Unfortunately, many of us are not fortunate enough to be in
an organization at the time that these databases are first developed, and so we
can’t step in with good data administration practices in time to prevent such messes
from happening. In fact, many of us get brought in to deal with the train wreck
of disparate data sources under the guise of creating a data warehouse or
having to define the data to be used in a service as part of a SOA effort.
The good news is that it is never too late to create AND
MAINTAIN data dictionaries–with standards, administrative policies, and
procedures governing data. The bad news is that it takes a considerable amount
of time and effort to create them “after the fact,” particularly when
it is long after the fact and the people who actually know what the data was
intended to mean have left the organization. However, the effort always pays
for itself OVER TIME. Creating data dictionaries will not boost profits overnight,
nor will they suddenly allow you to do more with less or make your company 100
percent more efficient. But by working steadily on the project, you will aid in
decision-making in your organization by improving the quality of the data and
exposing the data to its users (because they now know where it is and what it
means), thus putting your organization in the position to build top quality data
warehouses or SOA services.
All of these goals are worthwhile and can add to
the bottom line by helping you work smarter and faster. But how do you measure
this as ROI? Thats difficult, because many of the benefits are either hard to
measure, are intangible, or have to be measured over very long period of time.
Yet despite all this, it just makes good sense strategically for an
organization, and strategic ROI is measured over a period of many years.

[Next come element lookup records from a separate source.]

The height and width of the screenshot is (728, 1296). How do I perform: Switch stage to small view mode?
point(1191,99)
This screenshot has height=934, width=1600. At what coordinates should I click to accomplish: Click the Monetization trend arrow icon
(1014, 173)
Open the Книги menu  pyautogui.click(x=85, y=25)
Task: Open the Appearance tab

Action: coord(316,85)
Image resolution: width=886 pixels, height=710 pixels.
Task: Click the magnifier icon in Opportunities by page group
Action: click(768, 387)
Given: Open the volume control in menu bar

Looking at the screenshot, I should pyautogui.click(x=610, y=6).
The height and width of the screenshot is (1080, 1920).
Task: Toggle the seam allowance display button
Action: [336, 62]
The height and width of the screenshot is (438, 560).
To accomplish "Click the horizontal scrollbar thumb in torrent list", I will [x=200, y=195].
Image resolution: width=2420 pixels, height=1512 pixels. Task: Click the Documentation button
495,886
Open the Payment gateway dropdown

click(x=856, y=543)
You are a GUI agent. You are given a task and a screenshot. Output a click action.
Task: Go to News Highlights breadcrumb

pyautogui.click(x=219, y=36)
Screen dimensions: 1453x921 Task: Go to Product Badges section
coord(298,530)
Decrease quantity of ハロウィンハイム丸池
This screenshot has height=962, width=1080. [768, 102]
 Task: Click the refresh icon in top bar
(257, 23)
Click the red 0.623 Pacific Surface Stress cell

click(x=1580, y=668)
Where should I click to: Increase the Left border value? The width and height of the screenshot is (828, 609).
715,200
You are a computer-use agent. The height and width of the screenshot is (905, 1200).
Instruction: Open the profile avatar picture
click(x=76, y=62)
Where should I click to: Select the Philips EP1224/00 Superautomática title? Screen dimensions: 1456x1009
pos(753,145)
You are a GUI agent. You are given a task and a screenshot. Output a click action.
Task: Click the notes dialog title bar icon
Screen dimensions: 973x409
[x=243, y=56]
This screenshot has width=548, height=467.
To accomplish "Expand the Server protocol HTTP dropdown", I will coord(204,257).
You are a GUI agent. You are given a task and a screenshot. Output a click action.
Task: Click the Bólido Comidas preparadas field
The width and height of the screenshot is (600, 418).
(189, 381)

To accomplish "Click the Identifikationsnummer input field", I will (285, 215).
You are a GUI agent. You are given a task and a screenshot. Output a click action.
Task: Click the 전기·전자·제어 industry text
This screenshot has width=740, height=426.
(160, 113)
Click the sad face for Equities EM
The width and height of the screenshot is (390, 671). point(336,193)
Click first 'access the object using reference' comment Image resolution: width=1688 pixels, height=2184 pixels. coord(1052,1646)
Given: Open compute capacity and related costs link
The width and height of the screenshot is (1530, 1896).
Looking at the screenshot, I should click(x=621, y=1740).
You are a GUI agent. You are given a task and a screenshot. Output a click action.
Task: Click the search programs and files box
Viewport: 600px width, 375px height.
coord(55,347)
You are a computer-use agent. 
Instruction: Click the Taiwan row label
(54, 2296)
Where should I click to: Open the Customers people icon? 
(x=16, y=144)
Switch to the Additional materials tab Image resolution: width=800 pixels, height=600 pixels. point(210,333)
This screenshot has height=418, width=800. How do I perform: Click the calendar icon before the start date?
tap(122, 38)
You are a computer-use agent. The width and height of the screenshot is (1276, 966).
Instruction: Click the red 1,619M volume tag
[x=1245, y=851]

So going back to the question that started this article
yes, by golly, it is worth it! Can I measure it in terms of ROI well enough to
convince someone stuck on pure numbers that they should give the project a go? Maybe
not (lots of intangibles there), but I feel confident that I can argue the
point that every penny spent on building and maintaining an accurate data
dictionary is well spent. Dont believe me? Ask the poor guy working on the
“new” data warehouse for a company that doesnt have one. He will
tell you how much not having one is costing you.